浅田次郎さんは、いまや文壇の大御所ですが、少し前まではどれだけ原稿を書いても採用されない、作家志望の人でした。
自分には才能がないと思いつつ努力し続けたそうです。
作家という夢ではなくとも、自分の夢をもって努力している人のために、決してあきらめなかった浅田次郎さんのお話をお届けします。
才能がないと自覚しつつ・・・
みんなから馬鹿扱いされても、
だからといって
自分の信念をあきらめてはいけない。
浅田次郎
浅田次郎さんって、ご存じですよね。
はい、そうです。
100万人が泣いた小説『鉄道員(ぽっぽや)』で直木賞を受賞した作家。
『鉄道員(ぽっぽや)』は、高倉健さん主演で映画にもなりましたね。
再び泣いた人も多いはず・・・わたしも(笑)
いま最も人気がある作家のひとりとなった浅田次郎さんですが、40歳になるまでは、物書きとしてほとんど見向きもされない人だったのです。

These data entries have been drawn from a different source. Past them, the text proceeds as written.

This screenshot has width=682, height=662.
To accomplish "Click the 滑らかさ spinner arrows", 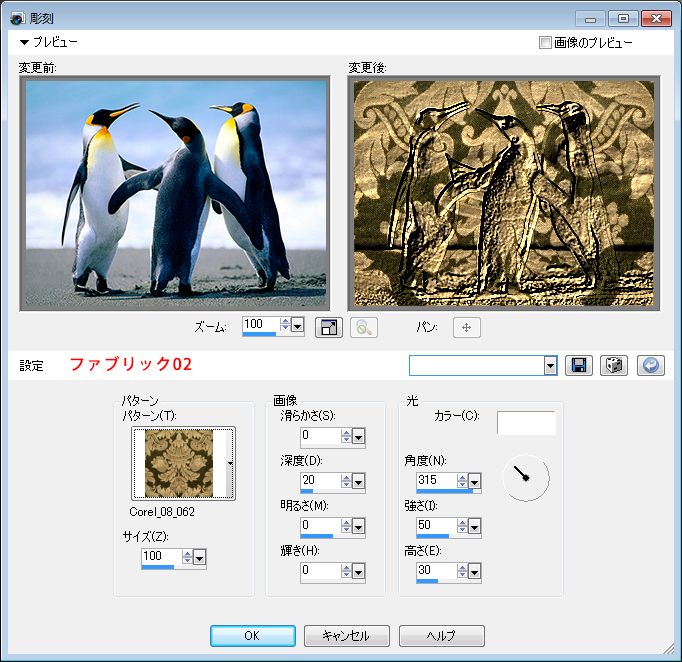I will pyautogui.click(x=346, y=435).
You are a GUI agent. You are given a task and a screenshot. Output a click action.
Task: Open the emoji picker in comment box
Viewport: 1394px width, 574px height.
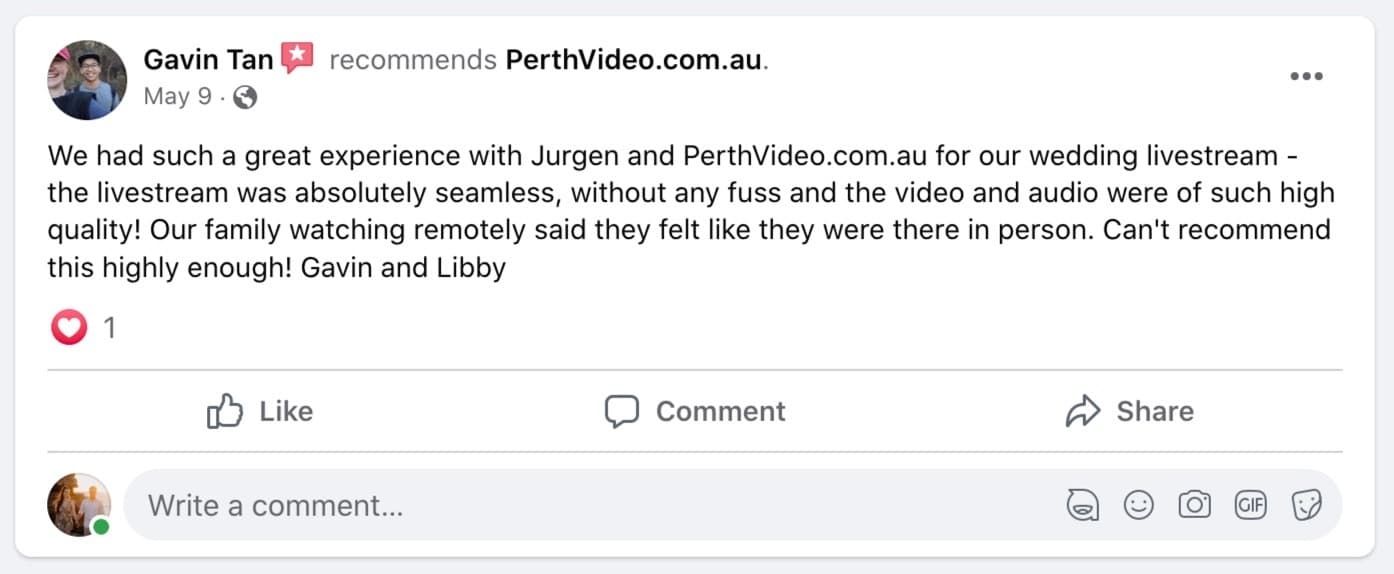(1138, 506)
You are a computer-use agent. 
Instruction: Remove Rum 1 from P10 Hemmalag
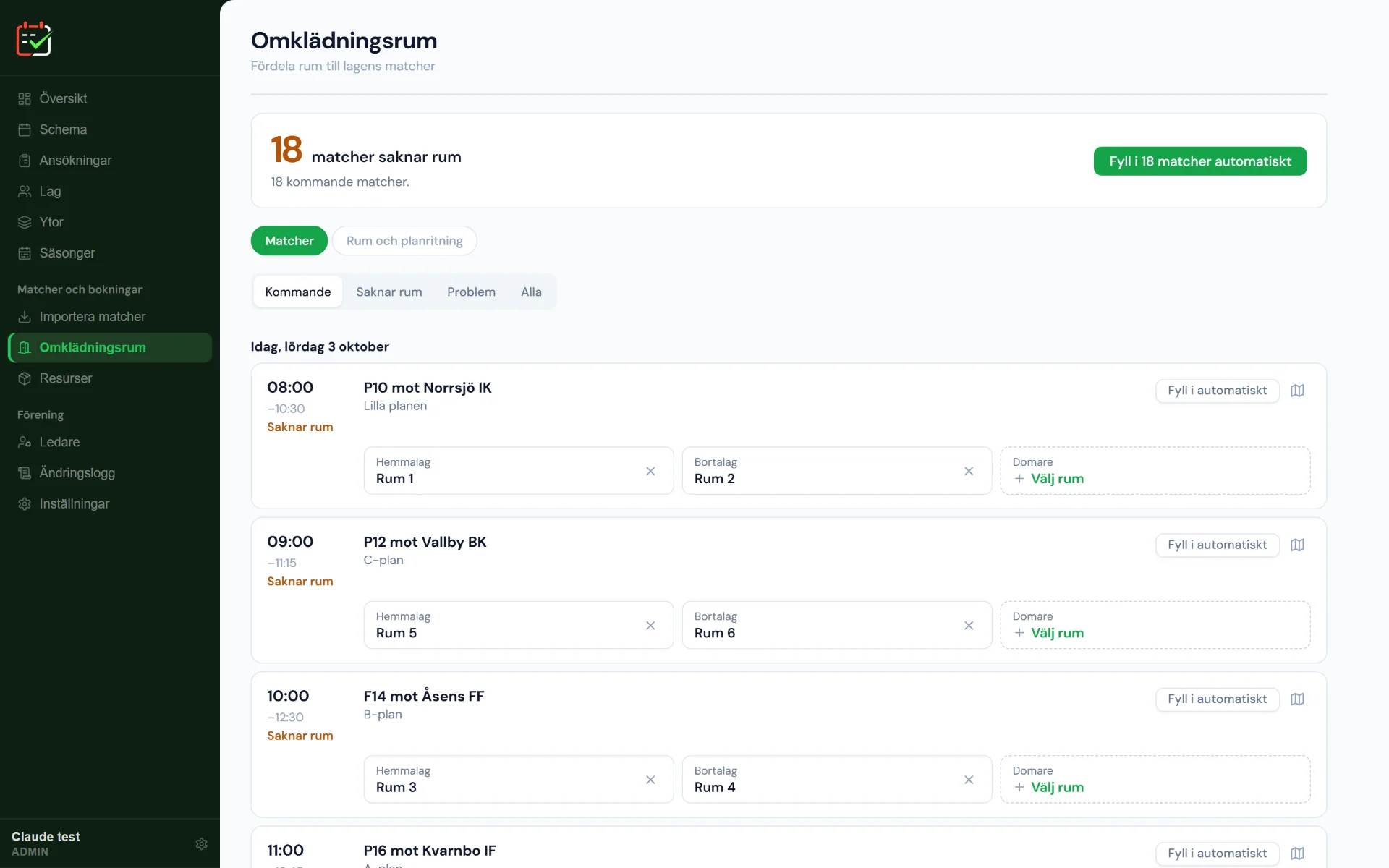tap(650, 471)
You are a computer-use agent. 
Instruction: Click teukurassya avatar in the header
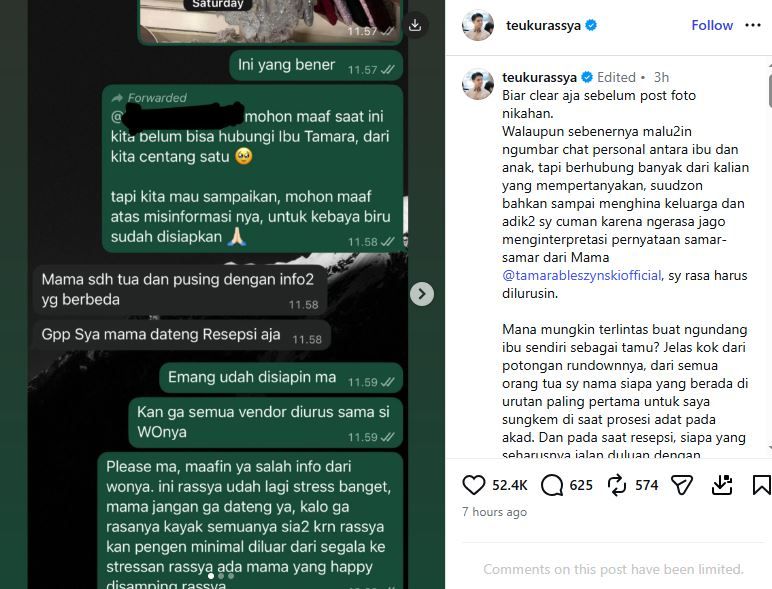[478, 25]
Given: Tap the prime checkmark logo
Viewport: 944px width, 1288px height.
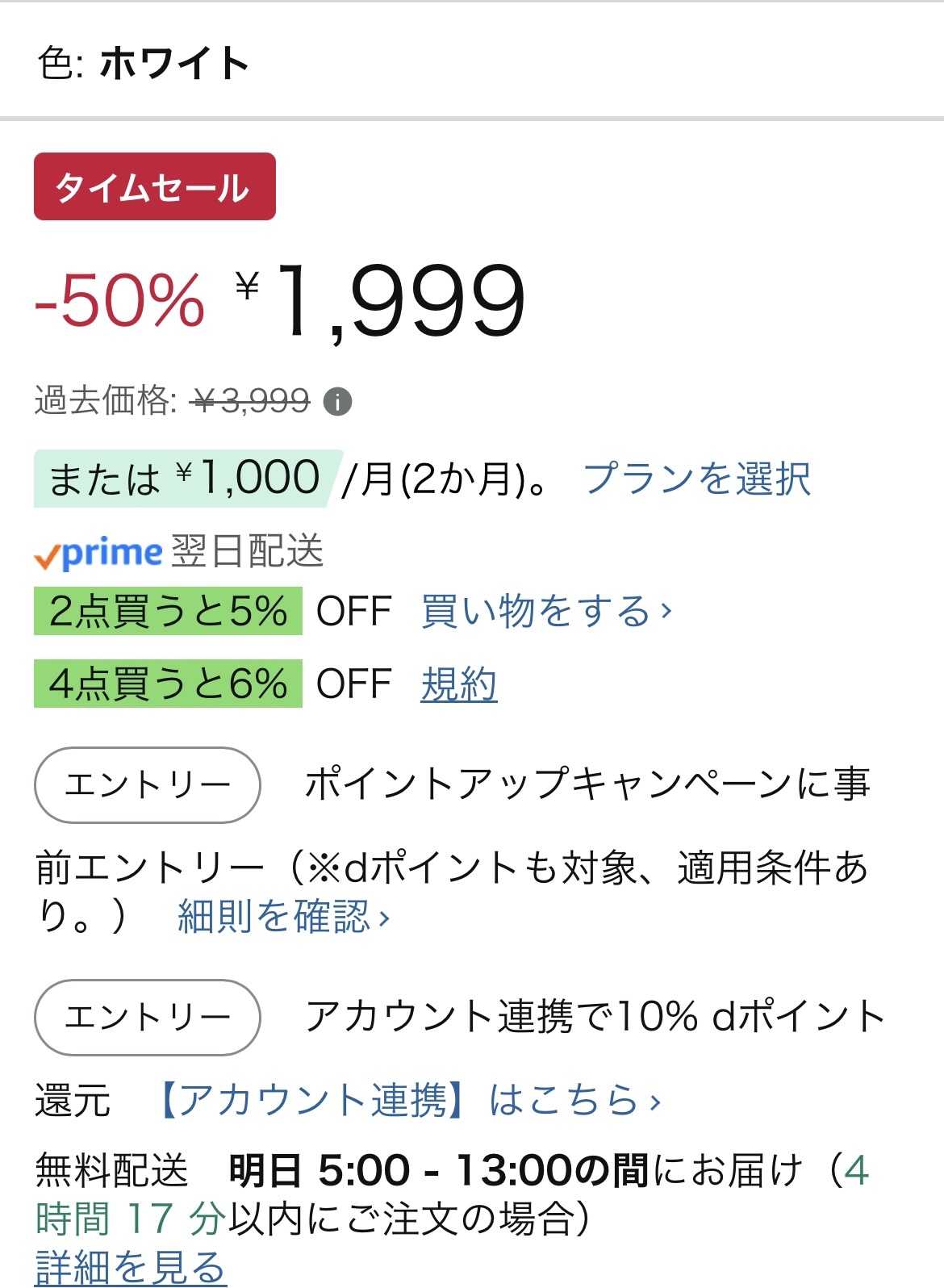Looking at the screenshot, I should point(98,553).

浅田さんは、小学生の頃から小説家を目指していた人です。
そして、愚直なまでの努力を積み重ねて、その夢をかなえた人です。
高校生の時、同じく小説家を目指す心から尊敬する先輩に「お前は才能がない。小説家にはなれないよ」と言われます。
ショックでしたが、才能がないのは、その通りだと思ったそうです。
それでも、その先輩の教えの通り、原稿用紙に三島由紀夫の小説などを書き写す修行をしていきます。
大学には行かず、職を転々としてながらも、その修行を続けました。
一日6時間机に向かうという目標をかかげ、実質3時間以上、毎日机の上の原稿用紙に向かったそうです。(すごい!この継続力)
その一方で、書いた小説を様々な文学賞に応募しますが、ことごとく落選します。
その間に書いて、煙と消えた原稿用紙は何万枚にも及ぶそうです。
そういう生活を10年間以上続けました。
(す、すごいでしょ。まわりの人に馬鹿にされたこともあったでしょう)
30年かかって遂に!
彼が30歳を過ぎた頃、ようやく二次選考に作品が残りました。
うれしくて、うれしくて、飛び上がって、その出版社の前まで行って手を合わせて感謝したそうです。
哀れ、その作品も結局ボツになるのですが、その小説の主人公の名前が「浅田次郎」。
それ以来、彼はこの名前をペンネームにします。
自分の作品が雑誌で初めて活字になったのは、なんと35歳のとき。
はじめの単行本が出版されたのが、40歳のとき。
小説家を志してから悠に30年もかかったのです。
(よ、よくぞ、ここまで続けた・・と思いませんか)
ですから、いままでまったく相手にされなかった大手出版社から、エッセーの連載の話が飛び込んできたときには素直に信じられず、借金取りが自分を誘い出すワナだと本気で疑ったそうです。
しかし、その後思いがけず、『メトロに乗って』で吉川英治文学賞受賞。
『鉄道員』で直木賞を受賞。(やはり継続は力になるのです!)
いま最も人気がある作家のひとりとして活躍中です。
夢が大きいほど、長い準備期間が必要です。
夢が大きいほど、失敗の数も多くなります。
それでも、彼はずっと「小説家になりたい」という夢をあきらめませんでした。
書いた作品が、落選しても、落選しても、落選しても書き続けました。
やはり才能がないのか、やはり才能がないのか、やはり才能がないのかと落胆する日も書き続けました。
続けたからこそ、自分の夢をかなえられたのです。
夢をかなえるために、歩みを続けよう。